"Computational and Chemical Proteomic Strategies for Deconvoluting Inhibitor and Drug Mode of Action"

The analysis of proteomes using mass spectrometry has enabled the direct measure of the abundance for thousands of protein gene products from a single sample. Small molecule covalent probes can survey the activity of these proteins and through competition assays identify their ligands. This activity-based protein profiling (ABPP) provides the means to probe and potentially drug protein targets that may be otherwise inaccessible.

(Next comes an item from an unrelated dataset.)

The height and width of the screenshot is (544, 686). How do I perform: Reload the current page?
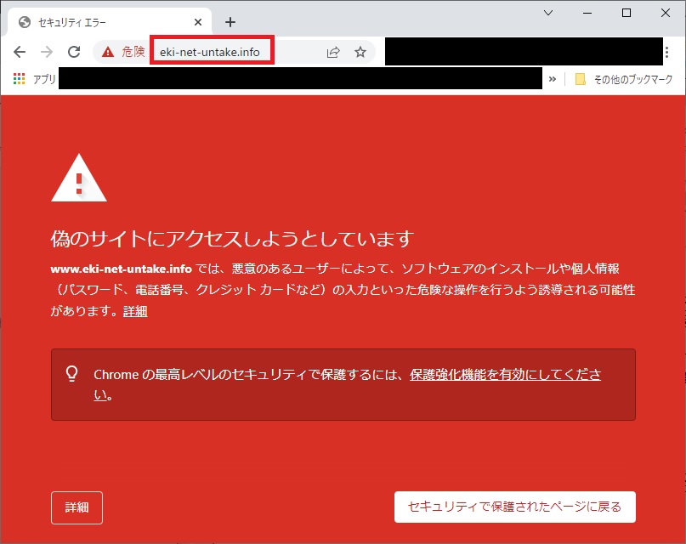pyautogui.click(x=74, y=52)
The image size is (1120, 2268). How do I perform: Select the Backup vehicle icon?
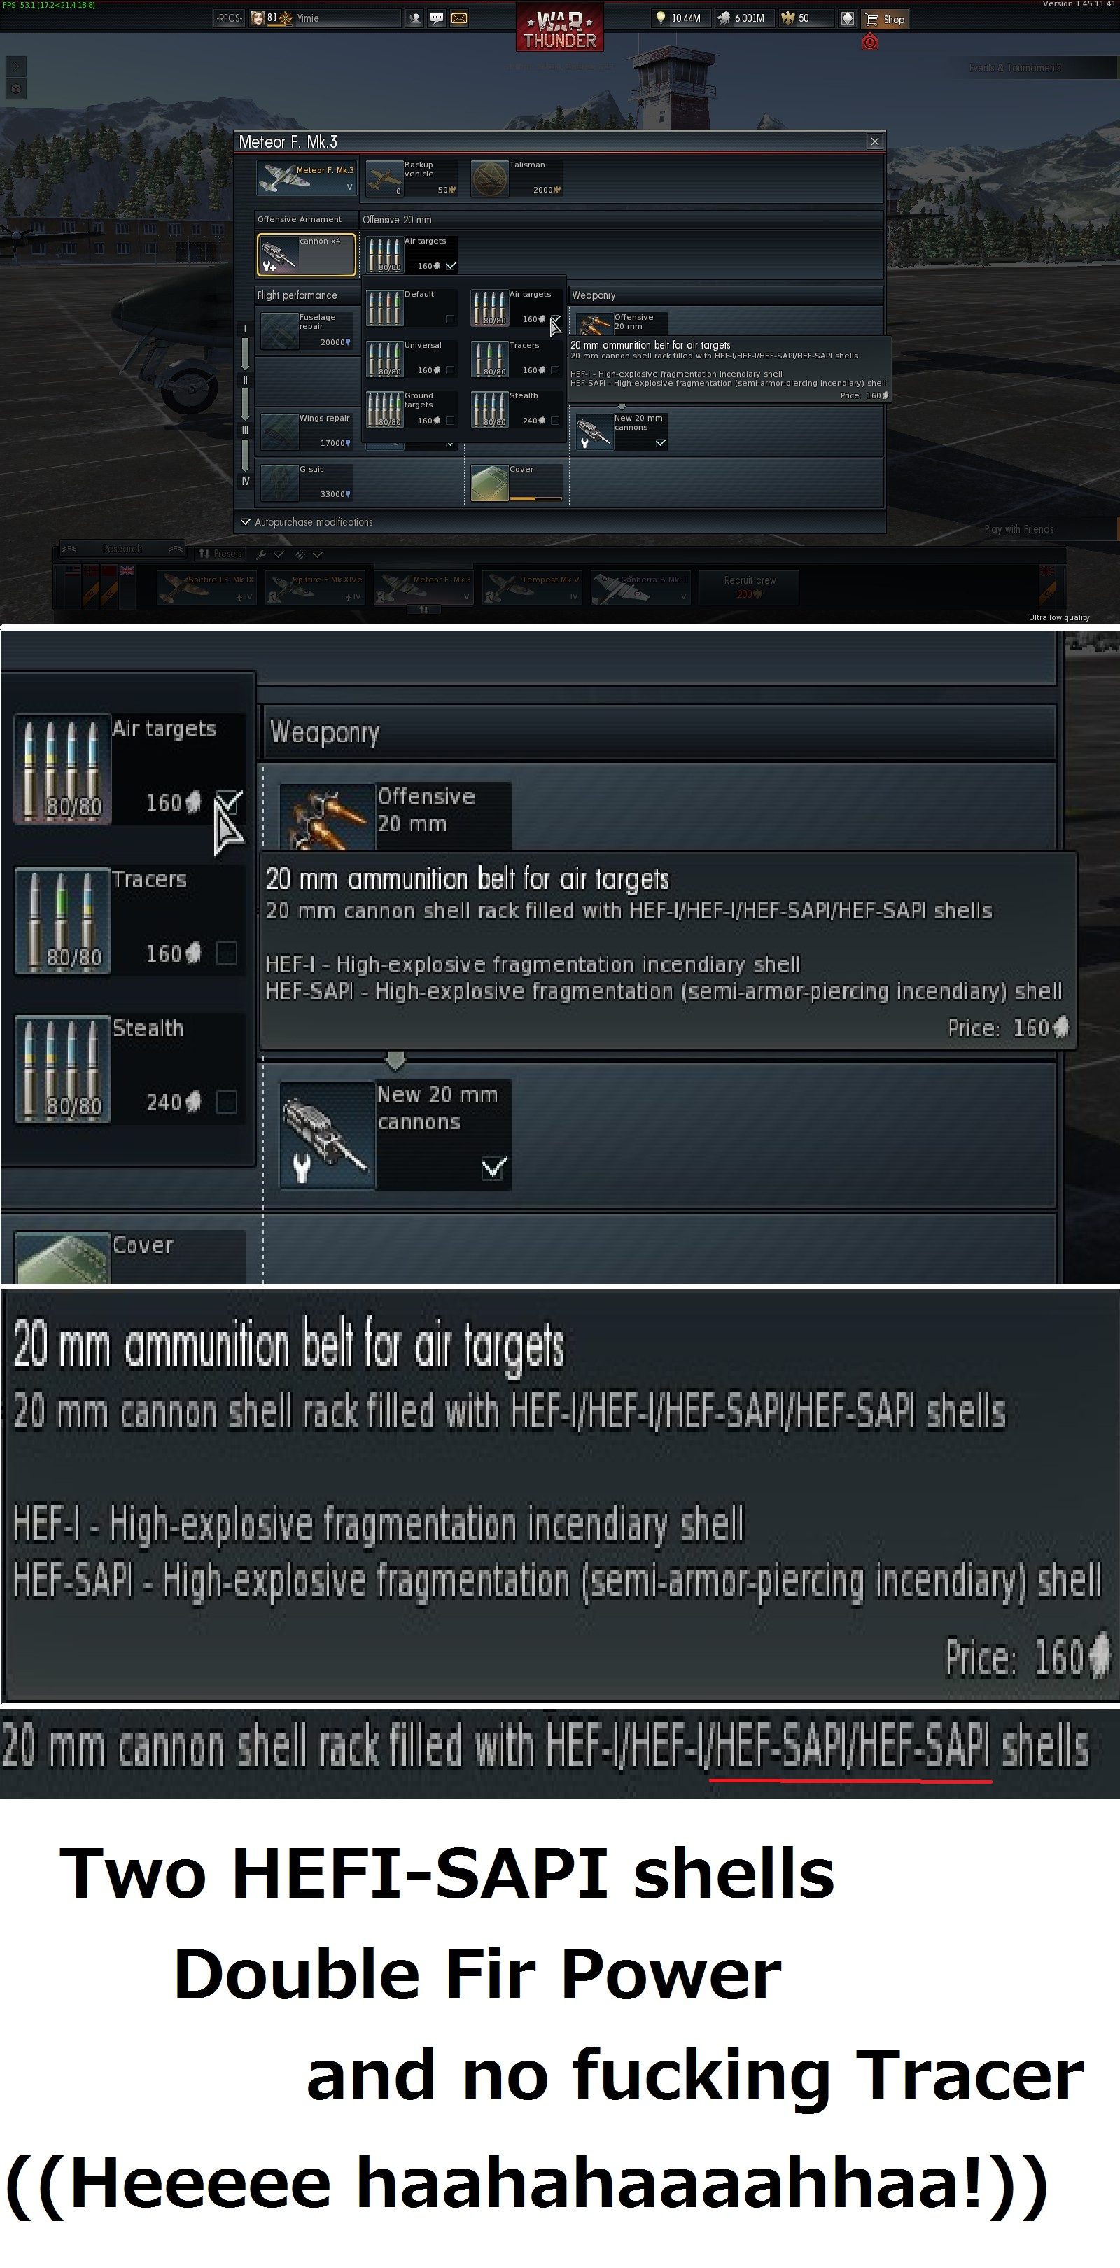(x=385, y=179)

Given that the development of new covalent probes enables the study of different subsections of the proteome, advances in proteomic and computational strategies are needed to optimize coverage and utility of probe modified proteomes.
This dissertation uses three different chemical proteomics strategies to 1) identify the targets of an inhibitor, 2) profile tyrosines across the proteome and 3) screen fragment electrophiles across the proteome. In addition, we present a computational tool kit built for the analysis of chemical proteomics datasets. Chapter 1 provides background on proteomics with mass spectrometry, ABPP, and the relevant computational strategies. In Chapter 2 we identify that repurposed serotonin receptor antagonist ritanserin, is cytotoxic in small cell and non-small cell lung cancer cell lines. Based on this finding we used a kinase specific chemical probe to identify c-Raf as an important ritanserin target in these cell lines. Chapter 3 details the development of SuTEx probes as an in vitro and live cell tyrosine selective probe. We use this probe to identify tyrosines that readily react with the SuTEx scaffold and monitor changes in phosphorylation state of tyrosines. Chapter 4 presents a computational platform for analysis of probe modified site-specific mass spectrometry datasets. Using this platform, we profile several probes, competitive ABPP data, and perform an in silico screen of covalent fragment electrophiles. Chapter 5 summarizes the findings and discusses future direction for these strategies.